No, I am wrong. I did a blood pressure and pupil dilation test which ruled out adrenal misfuction. I think im just looking as chronic fatigue syndrome. This comes on after 'long periods of stress' with 'flu like symptoms'. Exactly what i experienced.. No treatment and no cure=








Sorry, you dont want to know! Thanks for reading me going on and on


----------



## timemachine (Nov 2, 2010)

I have adrenal fatigue. It was severe; I've got it down to moderate now. I definitely see a corresponding link between DP and adrenal fatigue, I was thinking about this recently. The complete activation/vigilance sucks those adrenals dry!!


----------



## BusyBee (Aug 7, 2010)

timemachine said:


> I have adrenal fatigue. It was severe; I've got it down to moderate now. I definitely see a corresponding link between DP and adrenal fatigue, I was thinking about this recently. The complete activation/vigilance sucks those adrenals dry!!

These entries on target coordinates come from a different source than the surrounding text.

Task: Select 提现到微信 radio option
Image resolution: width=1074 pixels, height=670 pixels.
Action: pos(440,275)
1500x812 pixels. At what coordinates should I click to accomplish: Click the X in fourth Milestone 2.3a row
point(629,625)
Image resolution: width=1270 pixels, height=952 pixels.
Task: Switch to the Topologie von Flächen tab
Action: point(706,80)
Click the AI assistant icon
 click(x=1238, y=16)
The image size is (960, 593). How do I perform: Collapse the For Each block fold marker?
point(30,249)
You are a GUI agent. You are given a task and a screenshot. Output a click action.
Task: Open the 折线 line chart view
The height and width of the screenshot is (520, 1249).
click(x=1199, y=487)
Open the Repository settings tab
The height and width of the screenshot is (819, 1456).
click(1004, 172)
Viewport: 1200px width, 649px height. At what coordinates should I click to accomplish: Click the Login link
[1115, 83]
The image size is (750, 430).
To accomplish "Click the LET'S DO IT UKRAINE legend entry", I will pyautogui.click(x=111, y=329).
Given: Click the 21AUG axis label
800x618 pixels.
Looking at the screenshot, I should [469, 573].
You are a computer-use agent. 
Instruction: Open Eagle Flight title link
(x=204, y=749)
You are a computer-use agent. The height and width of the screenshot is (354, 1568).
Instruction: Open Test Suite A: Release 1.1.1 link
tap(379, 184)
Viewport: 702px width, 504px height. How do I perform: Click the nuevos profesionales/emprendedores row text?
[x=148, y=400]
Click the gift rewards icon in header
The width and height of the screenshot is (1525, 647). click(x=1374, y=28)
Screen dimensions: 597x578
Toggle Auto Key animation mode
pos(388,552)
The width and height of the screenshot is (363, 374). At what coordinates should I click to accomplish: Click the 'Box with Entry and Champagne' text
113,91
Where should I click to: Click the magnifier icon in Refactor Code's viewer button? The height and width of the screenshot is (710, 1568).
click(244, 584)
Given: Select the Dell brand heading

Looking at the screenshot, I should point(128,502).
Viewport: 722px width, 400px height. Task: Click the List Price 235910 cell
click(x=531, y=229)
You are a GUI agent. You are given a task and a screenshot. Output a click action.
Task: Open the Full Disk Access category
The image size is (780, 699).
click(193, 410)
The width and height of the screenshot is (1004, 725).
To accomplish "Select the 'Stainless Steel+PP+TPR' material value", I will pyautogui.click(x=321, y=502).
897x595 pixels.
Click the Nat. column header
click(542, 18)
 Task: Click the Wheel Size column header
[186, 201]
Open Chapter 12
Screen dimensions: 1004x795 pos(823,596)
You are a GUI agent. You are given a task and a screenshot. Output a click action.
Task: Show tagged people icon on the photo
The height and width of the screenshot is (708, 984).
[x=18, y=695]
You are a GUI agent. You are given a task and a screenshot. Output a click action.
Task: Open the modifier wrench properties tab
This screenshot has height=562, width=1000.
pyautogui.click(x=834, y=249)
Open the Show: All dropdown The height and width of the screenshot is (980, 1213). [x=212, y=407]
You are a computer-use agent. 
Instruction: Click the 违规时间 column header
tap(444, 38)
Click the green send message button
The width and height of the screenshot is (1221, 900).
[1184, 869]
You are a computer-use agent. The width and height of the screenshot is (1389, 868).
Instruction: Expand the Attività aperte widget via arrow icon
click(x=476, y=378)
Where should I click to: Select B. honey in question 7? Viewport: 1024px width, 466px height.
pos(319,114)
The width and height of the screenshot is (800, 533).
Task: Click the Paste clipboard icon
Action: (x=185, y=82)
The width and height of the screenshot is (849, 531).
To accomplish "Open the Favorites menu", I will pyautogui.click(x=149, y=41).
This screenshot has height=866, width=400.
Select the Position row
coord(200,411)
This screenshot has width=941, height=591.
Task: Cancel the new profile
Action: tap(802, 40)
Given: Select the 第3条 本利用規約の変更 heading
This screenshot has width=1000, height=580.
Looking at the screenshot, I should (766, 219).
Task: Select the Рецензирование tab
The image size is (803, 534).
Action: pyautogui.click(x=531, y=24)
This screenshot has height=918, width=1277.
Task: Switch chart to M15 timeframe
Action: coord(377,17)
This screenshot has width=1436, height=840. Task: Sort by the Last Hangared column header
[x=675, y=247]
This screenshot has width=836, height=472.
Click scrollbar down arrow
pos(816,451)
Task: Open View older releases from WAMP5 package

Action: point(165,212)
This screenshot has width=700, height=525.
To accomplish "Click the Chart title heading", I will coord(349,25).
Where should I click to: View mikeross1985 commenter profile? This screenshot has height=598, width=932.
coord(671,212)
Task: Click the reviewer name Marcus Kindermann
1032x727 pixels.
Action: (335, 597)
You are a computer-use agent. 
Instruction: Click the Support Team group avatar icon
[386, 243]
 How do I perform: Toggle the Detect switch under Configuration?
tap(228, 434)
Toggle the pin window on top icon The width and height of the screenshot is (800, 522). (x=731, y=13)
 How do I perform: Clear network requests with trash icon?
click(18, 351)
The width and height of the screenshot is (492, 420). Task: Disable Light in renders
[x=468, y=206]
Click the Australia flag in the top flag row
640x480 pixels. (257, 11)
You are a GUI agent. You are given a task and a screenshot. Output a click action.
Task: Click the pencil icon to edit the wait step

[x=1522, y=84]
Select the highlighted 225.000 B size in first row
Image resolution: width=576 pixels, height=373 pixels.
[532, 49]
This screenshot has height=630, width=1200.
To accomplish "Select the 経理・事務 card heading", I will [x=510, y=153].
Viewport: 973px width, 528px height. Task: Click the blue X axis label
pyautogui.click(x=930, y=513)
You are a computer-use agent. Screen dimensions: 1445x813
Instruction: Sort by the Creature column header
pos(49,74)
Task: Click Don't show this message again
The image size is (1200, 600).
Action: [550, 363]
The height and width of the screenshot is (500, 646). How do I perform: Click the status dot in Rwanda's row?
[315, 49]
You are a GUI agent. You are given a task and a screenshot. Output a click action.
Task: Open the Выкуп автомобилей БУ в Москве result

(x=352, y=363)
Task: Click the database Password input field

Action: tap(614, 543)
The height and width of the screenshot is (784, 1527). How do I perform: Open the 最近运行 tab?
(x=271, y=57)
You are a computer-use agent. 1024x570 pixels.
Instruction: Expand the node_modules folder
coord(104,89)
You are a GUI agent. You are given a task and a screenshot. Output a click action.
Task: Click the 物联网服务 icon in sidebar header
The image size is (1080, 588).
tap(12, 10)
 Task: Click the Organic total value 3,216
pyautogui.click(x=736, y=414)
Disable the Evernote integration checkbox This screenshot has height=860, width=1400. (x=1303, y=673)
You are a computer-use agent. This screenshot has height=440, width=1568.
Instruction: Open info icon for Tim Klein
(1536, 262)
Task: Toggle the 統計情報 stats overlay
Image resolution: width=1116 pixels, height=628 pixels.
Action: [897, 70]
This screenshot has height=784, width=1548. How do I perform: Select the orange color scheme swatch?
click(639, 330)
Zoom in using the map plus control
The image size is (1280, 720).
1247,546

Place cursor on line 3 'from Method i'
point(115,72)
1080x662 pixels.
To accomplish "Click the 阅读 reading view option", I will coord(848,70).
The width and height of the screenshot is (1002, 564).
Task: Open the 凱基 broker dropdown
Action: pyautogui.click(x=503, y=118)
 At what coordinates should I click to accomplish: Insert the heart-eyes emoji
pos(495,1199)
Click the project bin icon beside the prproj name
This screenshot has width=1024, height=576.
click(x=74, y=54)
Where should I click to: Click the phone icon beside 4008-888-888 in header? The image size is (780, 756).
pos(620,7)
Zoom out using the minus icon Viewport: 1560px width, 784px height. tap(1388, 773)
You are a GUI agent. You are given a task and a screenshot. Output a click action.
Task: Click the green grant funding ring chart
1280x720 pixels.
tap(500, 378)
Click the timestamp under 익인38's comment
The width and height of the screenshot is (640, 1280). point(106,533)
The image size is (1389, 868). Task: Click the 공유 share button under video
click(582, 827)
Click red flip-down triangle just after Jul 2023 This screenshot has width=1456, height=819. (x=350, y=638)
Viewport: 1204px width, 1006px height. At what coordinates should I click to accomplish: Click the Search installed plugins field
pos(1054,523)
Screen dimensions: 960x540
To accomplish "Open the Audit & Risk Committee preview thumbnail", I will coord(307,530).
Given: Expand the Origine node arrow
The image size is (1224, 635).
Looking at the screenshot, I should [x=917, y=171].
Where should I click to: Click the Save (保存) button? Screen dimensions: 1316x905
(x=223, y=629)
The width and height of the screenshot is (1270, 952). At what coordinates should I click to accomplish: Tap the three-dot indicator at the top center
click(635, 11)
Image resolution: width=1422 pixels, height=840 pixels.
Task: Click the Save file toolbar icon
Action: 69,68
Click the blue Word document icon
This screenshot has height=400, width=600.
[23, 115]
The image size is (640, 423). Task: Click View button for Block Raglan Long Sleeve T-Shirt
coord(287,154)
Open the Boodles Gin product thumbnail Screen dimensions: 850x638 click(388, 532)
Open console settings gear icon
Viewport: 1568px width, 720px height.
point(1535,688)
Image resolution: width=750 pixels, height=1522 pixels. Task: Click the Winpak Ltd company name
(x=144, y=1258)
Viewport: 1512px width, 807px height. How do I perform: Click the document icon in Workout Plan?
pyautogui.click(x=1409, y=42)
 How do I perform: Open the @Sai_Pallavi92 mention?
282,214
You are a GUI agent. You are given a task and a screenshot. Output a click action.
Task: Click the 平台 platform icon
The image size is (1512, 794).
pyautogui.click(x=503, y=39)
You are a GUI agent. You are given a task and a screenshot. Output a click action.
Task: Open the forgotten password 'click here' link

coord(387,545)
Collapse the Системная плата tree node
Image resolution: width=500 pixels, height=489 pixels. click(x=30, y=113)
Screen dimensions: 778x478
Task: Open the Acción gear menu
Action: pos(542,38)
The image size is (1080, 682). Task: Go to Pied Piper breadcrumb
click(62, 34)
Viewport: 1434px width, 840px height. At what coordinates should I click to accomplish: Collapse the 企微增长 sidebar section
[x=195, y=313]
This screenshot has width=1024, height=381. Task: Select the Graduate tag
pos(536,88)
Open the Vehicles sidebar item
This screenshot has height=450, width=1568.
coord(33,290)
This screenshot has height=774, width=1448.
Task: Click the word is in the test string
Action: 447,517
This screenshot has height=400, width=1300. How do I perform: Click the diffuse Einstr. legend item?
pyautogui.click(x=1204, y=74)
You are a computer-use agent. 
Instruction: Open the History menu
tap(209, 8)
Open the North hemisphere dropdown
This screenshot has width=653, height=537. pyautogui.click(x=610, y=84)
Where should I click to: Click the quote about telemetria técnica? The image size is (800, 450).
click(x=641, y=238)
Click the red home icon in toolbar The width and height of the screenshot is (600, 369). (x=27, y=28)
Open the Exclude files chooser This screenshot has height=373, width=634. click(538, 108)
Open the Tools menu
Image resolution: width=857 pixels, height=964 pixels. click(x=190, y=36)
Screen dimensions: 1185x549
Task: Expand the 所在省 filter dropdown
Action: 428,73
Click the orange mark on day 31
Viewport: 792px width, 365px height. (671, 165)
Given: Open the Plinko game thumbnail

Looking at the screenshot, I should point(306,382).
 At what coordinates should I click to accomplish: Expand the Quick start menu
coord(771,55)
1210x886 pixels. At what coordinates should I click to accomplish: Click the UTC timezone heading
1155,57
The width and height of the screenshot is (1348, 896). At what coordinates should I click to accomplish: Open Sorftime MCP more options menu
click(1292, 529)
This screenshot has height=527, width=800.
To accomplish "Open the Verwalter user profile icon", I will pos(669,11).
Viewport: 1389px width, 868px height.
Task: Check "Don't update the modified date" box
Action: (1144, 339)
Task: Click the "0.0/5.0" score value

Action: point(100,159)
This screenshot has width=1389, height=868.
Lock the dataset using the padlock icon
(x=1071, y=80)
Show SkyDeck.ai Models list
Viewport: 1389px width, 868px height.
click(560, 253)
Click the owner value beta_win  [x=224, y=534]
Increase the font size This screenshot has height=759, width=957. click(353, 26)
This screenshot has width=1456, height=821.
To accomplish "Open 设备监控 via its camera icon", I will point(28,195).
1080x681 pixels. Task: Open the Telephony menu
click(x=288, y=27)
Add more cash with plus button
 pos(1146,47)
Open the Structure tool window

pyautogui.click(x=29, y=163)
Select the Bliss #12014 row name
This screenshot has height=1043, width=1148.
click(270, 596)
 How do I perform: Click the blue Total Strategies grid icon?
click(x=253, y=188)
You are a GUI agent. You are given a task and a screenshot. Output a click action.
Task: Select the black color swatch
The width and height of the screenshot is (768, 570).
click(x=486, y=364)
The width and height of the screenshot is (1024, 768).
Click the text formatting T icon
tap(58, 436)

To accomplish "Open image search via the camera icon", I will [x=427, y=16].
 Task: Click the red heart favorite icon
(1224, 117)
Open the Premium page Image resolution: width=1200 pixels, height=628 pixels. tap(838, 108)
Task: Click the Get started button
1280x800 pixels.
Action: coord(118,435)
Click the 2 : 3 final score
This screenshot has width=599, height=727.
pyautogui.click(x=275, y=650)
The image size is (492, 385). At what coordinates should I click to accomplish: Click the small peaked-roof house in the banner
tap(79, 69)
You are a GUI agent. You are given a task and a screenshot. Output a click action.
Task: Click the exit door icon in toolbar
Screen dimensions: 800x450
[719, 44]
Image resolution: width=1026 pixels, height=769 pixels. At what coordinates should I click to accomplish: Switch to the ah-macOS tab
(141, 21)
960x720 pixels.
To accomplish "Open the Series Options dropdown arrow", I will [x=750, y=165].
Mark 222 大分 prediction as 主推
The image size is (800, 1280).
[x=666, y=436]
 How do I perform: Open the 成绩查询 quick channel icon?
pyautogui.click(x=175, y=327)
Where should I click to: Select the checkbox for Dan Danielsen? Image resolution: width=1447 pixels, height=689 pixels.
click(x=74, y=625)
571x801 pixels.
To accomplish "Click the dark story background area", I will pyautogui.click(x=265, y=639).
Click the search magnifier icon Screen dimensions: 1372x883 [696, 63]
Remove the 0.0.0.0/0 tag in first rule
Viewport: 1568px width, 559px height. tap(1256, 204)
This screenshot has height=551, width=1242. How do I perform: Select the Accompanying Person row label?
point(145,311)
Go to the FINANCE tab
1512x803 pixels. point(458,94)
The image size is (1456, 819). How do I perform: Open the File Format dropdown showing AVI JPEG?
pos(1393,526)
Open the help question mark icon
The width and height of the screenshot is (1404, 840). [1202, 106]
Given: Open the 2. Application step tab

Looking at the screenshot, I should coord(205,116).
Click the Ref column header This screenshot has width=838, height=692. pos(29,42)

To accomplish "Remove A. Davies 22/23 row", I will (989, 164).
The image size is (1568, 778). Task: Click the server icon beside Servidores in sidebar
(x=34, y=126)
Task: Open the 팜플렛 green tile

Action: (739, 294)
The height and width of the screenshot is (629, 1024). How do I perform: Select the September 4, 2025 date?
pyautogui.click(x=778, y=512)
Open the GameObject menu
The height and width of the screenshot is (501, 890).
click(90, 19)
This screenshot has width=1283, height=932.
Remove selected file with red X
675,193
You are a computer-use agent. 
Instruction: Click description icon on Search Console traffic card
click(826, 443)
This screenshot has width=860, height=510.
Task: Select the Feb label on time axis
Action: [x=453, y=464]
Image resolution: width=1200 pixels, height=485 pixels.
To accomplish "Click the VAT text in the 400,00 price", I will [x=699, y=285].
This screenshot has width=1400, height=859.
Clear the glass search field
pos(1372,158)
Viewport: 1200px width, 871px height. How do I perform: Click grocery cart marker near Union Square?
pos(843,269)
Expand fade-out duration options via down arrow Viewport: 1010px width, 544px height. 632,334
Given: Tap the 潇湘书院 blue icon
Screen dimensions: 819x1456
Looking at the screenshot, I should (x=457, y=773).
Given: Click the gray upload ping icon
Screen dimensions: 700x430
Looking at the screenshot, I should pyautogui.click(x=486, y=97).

How did you find out that you have it? My 'home test' proved otherwise..

I did post this a while ago, and now I'm beginning to think that I have complex-PTSD or something.. I think, on balance, I'd rather be dealing with something physical, something in the body, like andrenal fatigue.


----------



## staples (Apr 1, 2009)

You can't really rule out adrenal fatigue by a blood test because it only gives one example of your levels of cortisol at one time. You need to have a saliva test, which you basically spit in separate test tubes throughout the day. They measure your morning, mid-morning, afternoon, mid-afternoon, evening and look for a curve to see if you flat-line or are way too high during certain areas of the day. I'm willing to bet most of us are adrenal fatigued, especially if we're anxiety prone.

I'm going to be seeing a Hormone expert and having a ton of blood work done. I'll probably be doing Bioidentical Hormone Replacement Therapy. I have a co-worker who is currently doing this and her brain fog has subsided. She doesn't have Depersonalization, but does have major amount of anxiety, fatigue, stress and the rest of what a lot of us are suffering from. She swears by this and I've noticed a HUGE difference in her energy and social interactions with customers.


----------



## theoneandonly (Nov 17, 2010)

staples said:


> You can't really rule out adrenal fatigue by a blood test because it only gives one example of your levels of cortisol at one time. You need to have a saliva test, which you basically spit in separate test tubes throughout the day. They measure your morning, mid-morning, afternoon, mid-afternoon, evening and look for a curve to see if you flat-line or are way too high during certain areas of the day. I'm willing to bet most of us are adrenal fatigued, especially if we're anxiety prone.
> 
> I'm going to be seeing a Hormone expert and having a ton of blood work done. I'll probably be doing Bioidentical Hormone Replacement Therapy. I have a co-worker who is currently doing this and her brain fog has subsided. She doesn't have Depersonalization, but does have major amount of anxiety, fatigue, stress and the rest of what a lot of us are suffering from. She swears by this and I've noticed a HUGE difference in her energy and social interactions with customers.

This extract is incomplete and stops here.